Inherent Suspicion and the Risk of Manipulation
Courts have consistently approached photostat copies with a degree of caution, recognizing their susceptibility to manipulation. The Punjab & Haryana High Court, in a widely cited observation, stated:
"Photostat copies of documents can be prepared by manipulation and presented as original. Therefore, it would normally be unsafe on the mere asking to allow production of photostat copies as secondary evidence. These are admittedly not certified copies of the original and it is not clear as to whether these are copies of the original." (Mukesh Kumar Alias Motta v. State Of Haryana, 2010; Jawahar Lal v. Surinder Singh And Others, 2013)This judicial skepticism stems from the practical reality that modern technology can be used to fabricate documents that appear authentic. Arguments have been raised in court that photostats can be created through "cut, copy and paste" methods, making it imperative to demand strict proof of their genuineness (Balwant Kumar v. Nirmal Devi And Another, 2012). This suspicion is heightened when the party seeking to produce the copy cannot explain its provenance or the circumstances of its creation (Ashok Dulichand, 1975).

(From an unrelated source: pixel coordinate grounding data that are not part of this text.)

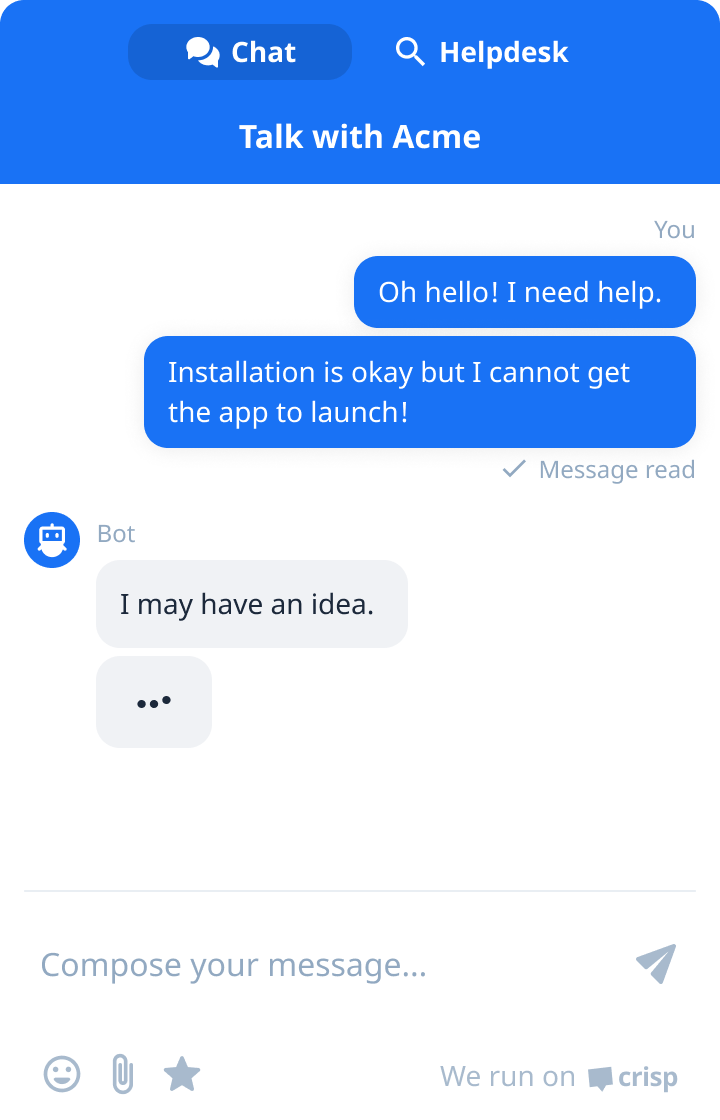Click the 'Oh hello! I need help' bubble
The height and width of the screenshot is (1120, 720).
(524, 291)
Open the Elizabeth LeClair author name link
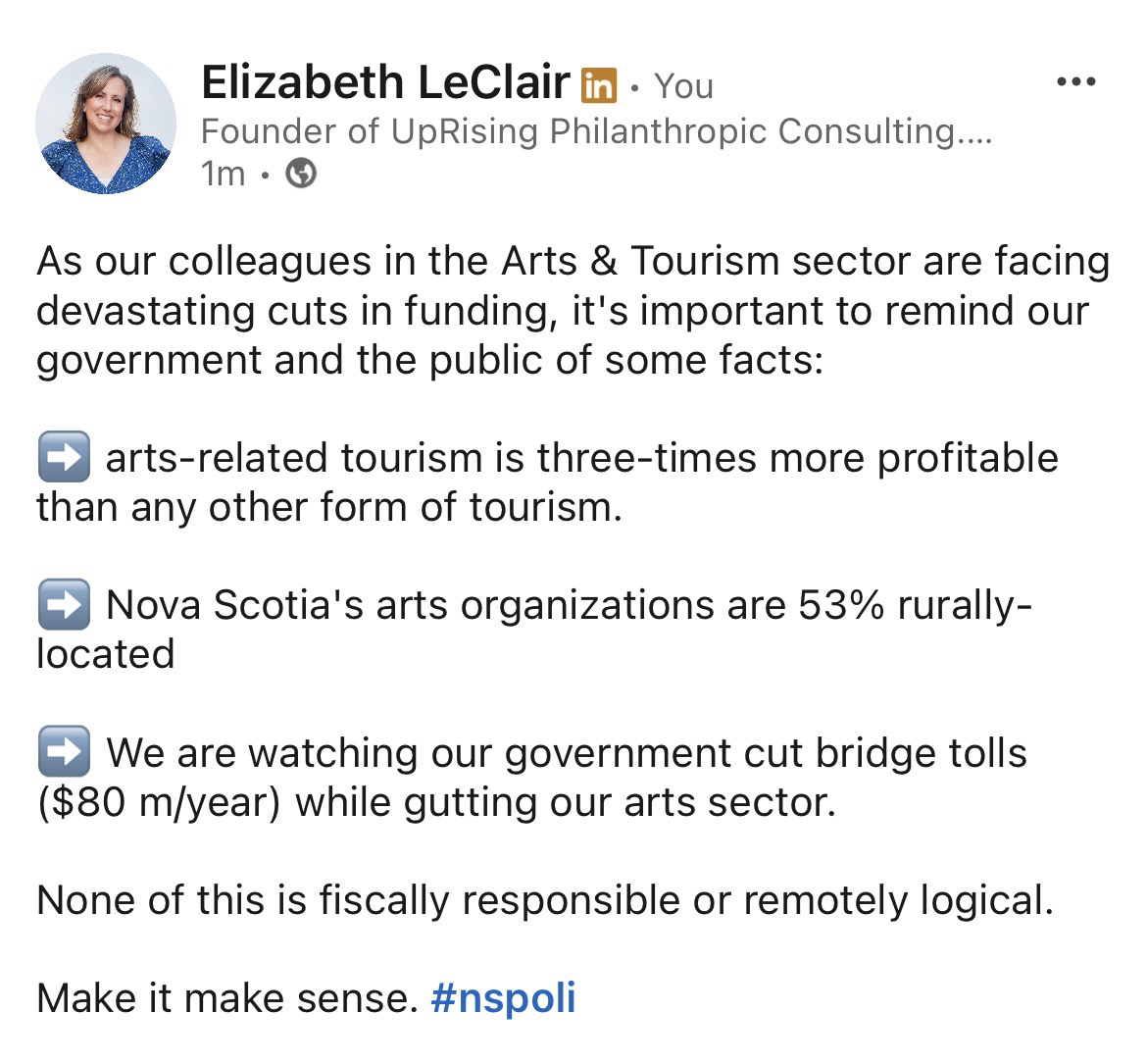 (x=384, y=82)
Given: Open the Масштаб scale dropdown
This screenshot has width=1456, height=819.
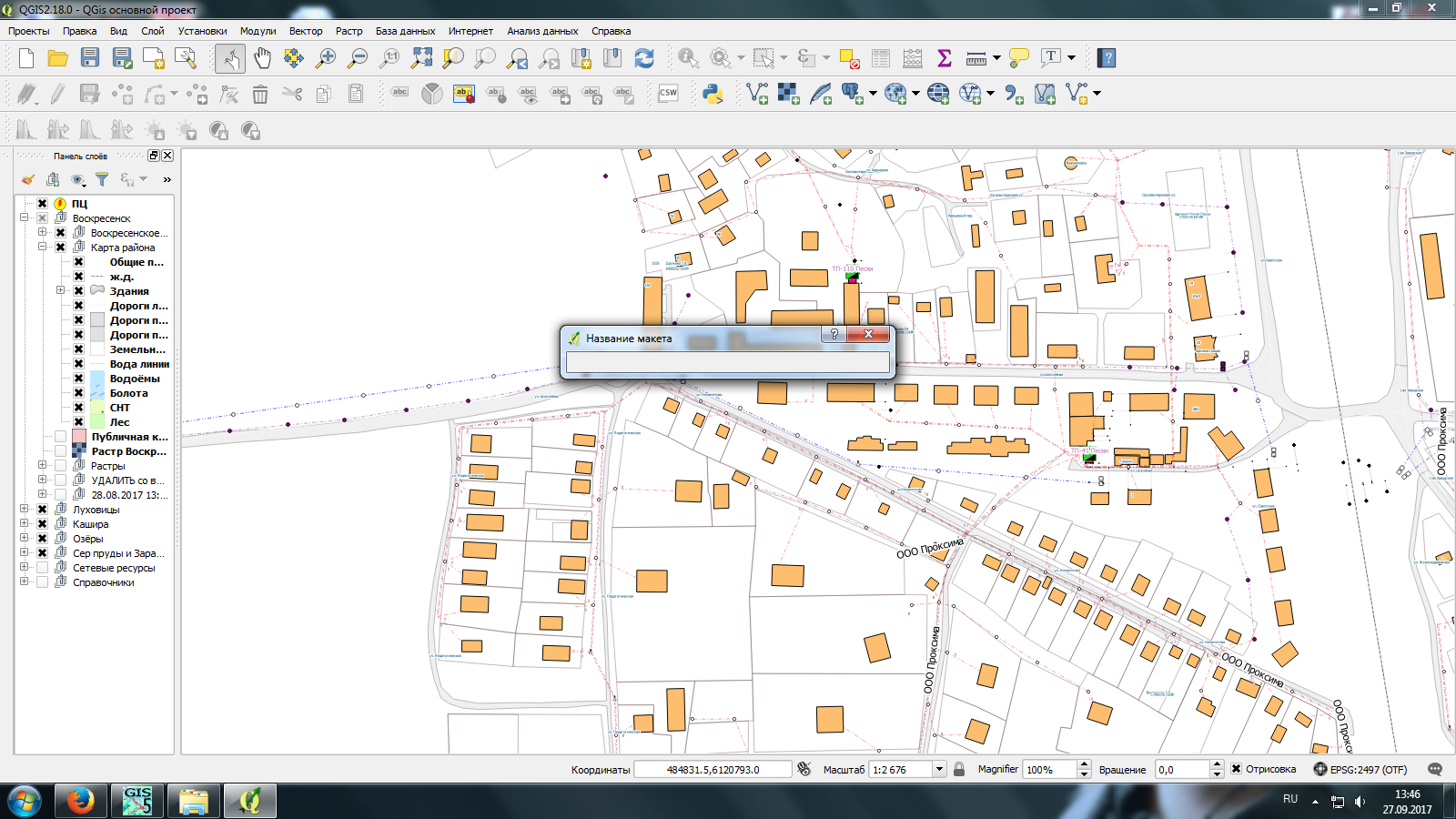Looking at the screenshot, I should coord(939,770).
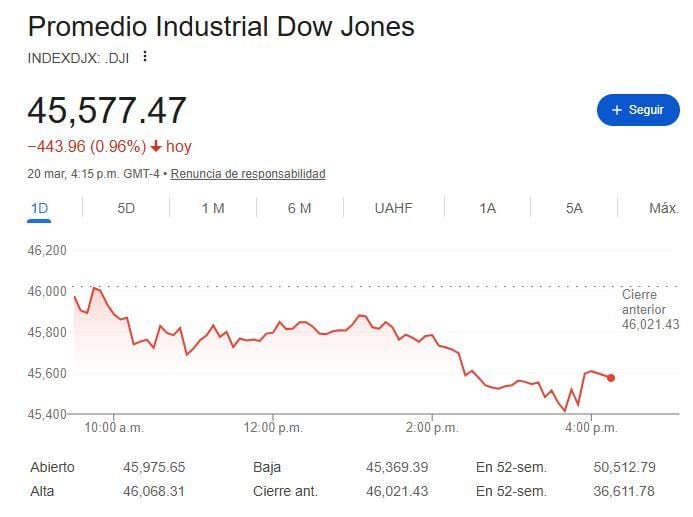Click the Baja low value 45,369.39
The height and width of the screenshot is (517, 693).
coord(397,467)
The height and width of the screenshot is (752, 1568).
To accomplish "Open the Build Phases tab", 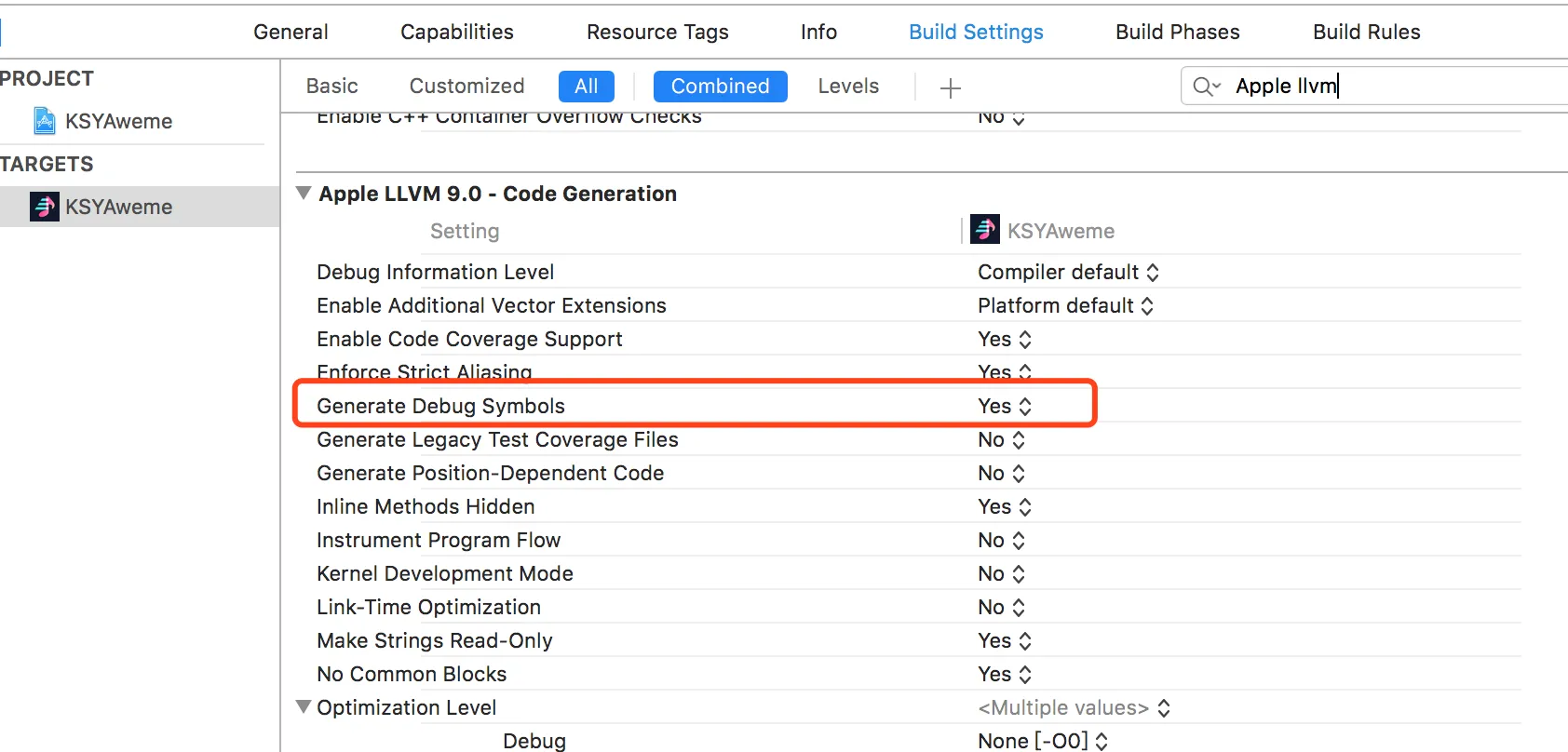I will tap(1177, 32).
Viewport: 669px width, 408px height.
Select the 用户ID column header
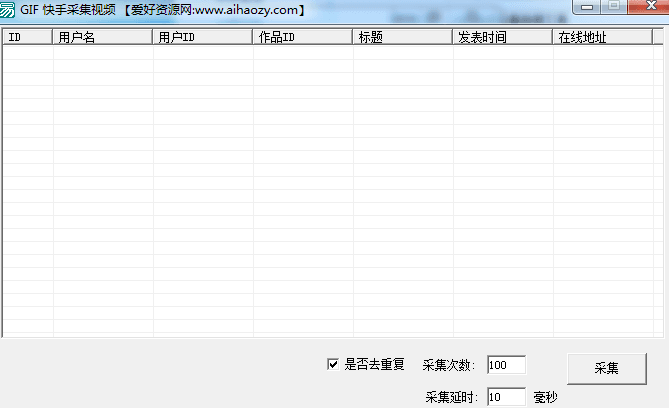coord(203,37)
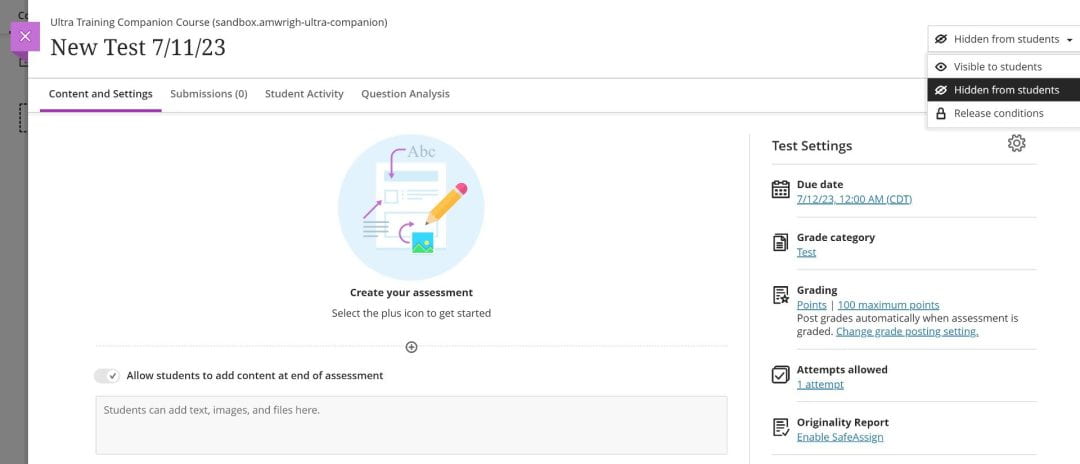Click the Grade category icon
Viewport: 1080px width, 464px height.
click(x=781, y=243)
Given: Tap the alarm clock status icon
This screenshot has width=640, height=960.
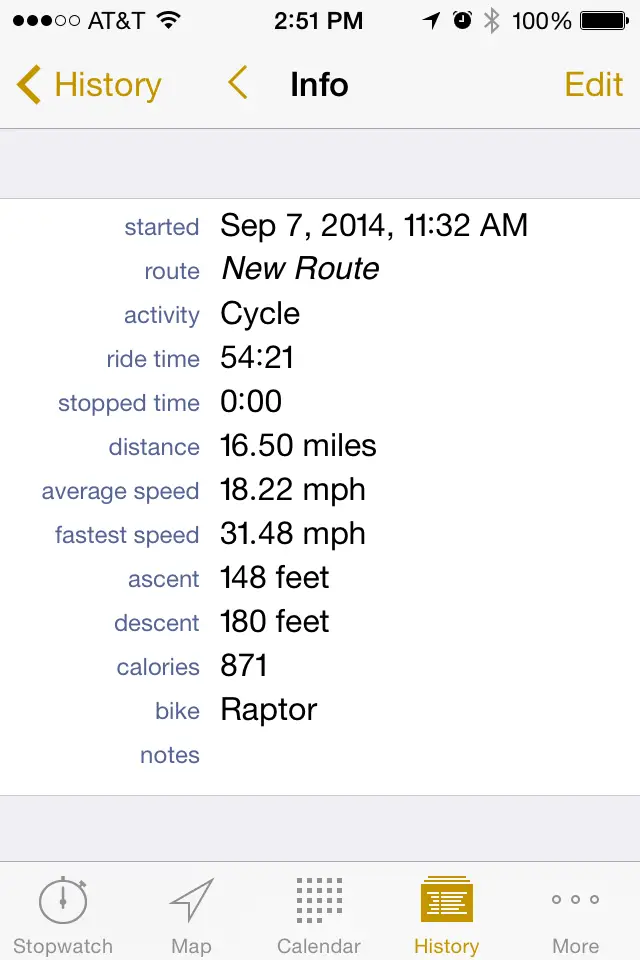Looking at the screenshot, I should pos(462,21).
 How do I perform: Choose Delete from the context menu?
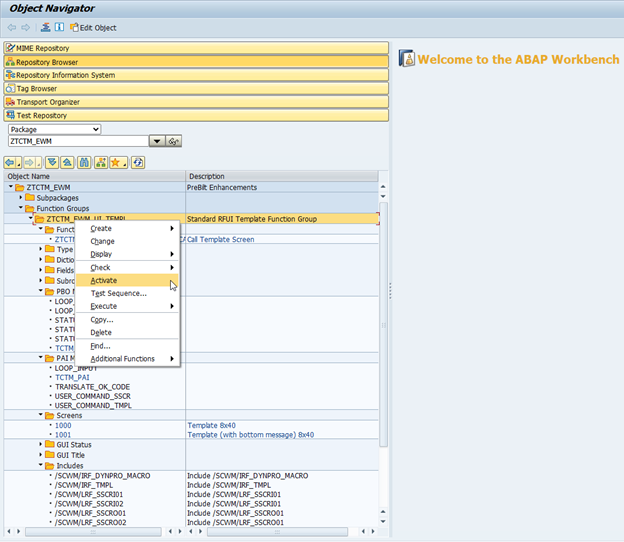(x=101, y=333)
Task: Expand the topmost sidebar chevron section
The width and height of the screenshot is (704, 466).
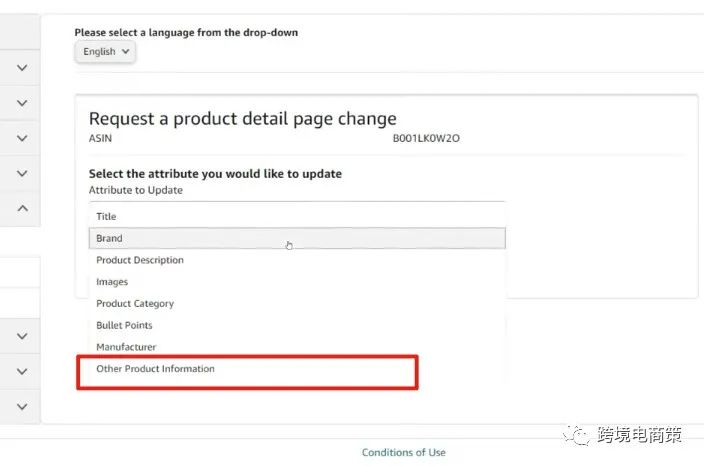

Distinguishing Admissibility from Probative Value
A critical distinction in the law of evidence is between the admissibility of a document and its probative value. Admissibility is a question of law decided by the judge when the evidence is tendered. Probative value, on the other hand, refers to the weight or credibility the court attaches to the evidence once it is admitted. Even if a court grants permission to lead a photostat copy as secondary evidence, its evidentiary worth is not automatically established. The opposing party retains the right to challenge its authenticity and reliability during the trial. As held in Surinder Kaur (2013), "even when the permission to produce photostat copy of a document as secondary evidence is granted, it is open for the parties to argue about the probative value attached to it." The court will ultimately assess the copy's worth based on all the evidence on record, and if it is found to be a suspicious document, no probative value will be attached to it.
Conclusion
The legal position under the Indian Evidence Act, 1872, is clear and consistent: photostat copies are not inherently inadmissible, but they are not automatically admissible either. To treat them as secondary evidence, a party must navigate a rigorous two-stage process. First, a case must be made out under one of the clauses of Section 65 of the Act, explaining why the primary evidence cannot be produced. Second, and equally important, a strong foundational basis must be established to prove the authenticity of the photostat copy and to demonstrate that it is an accurate reproduction of the original. The judiciary's cautious approach, rooted in the potential for manipulation, serves as a vital safeguard for the "Best Evidence Rule" and the integrity of the judicial process. Therefore, the statement that photostat copies are not secondary evidence should be understood not as an absolute bar, but as a reflection of the high evidentiary threshold they must surmount before being accepted by a court of law.